*Task instructions*
Omitting all images, transcribe the listing word for word.

*Dataset records*
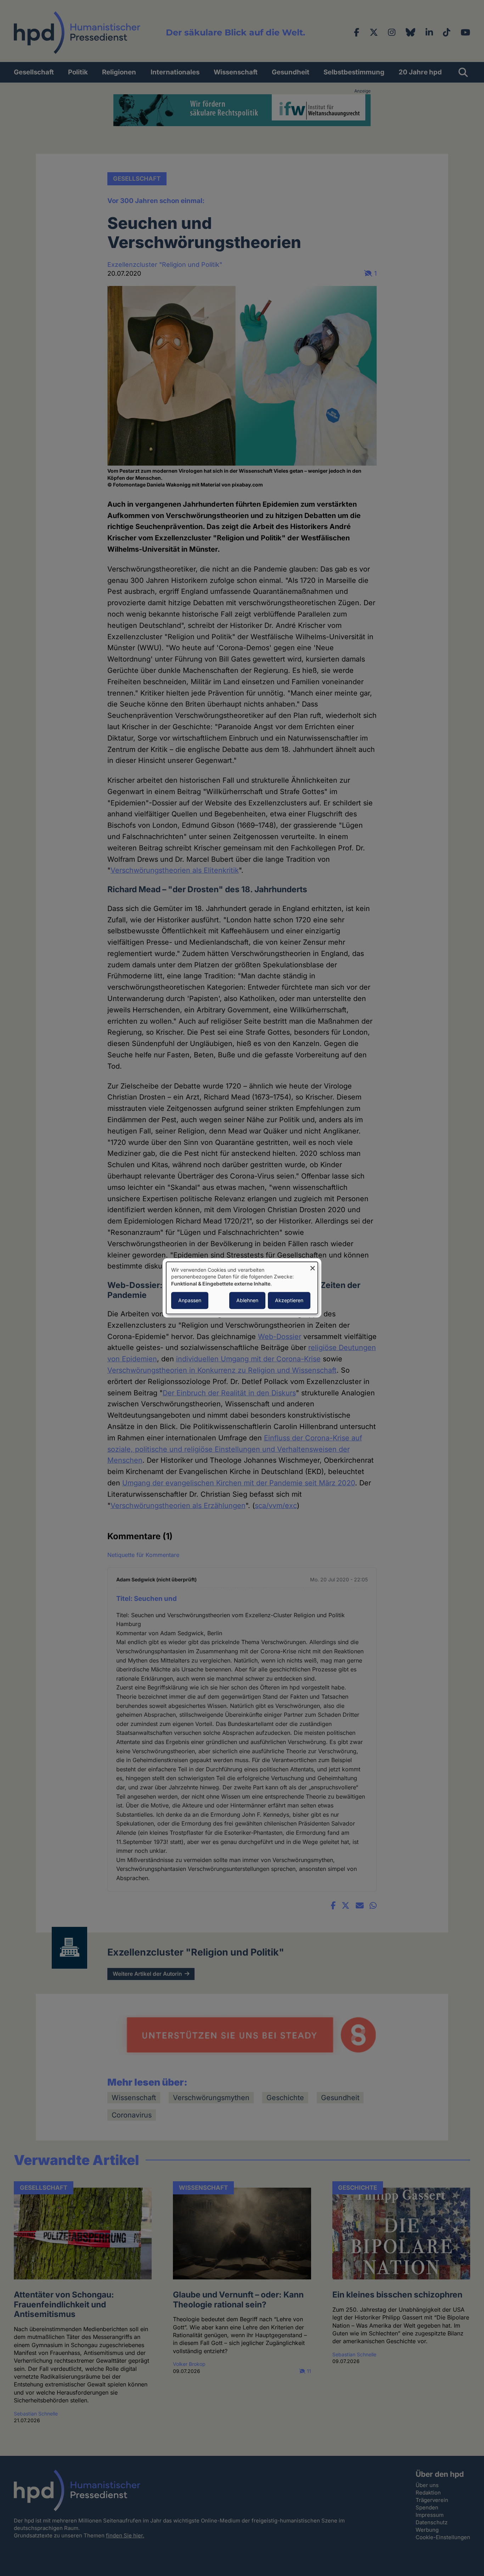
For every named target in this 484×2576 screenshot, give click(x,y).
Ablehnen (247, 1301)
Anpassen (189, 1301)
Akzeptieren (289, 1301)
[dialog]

*Exercise result*
For every named target in this 484×2576 screenshot, give click(x,y).
Ablehnen (247, 1301)
Anpassen (189, 1301)
Akzeptieren (289, 1301)
[dialog]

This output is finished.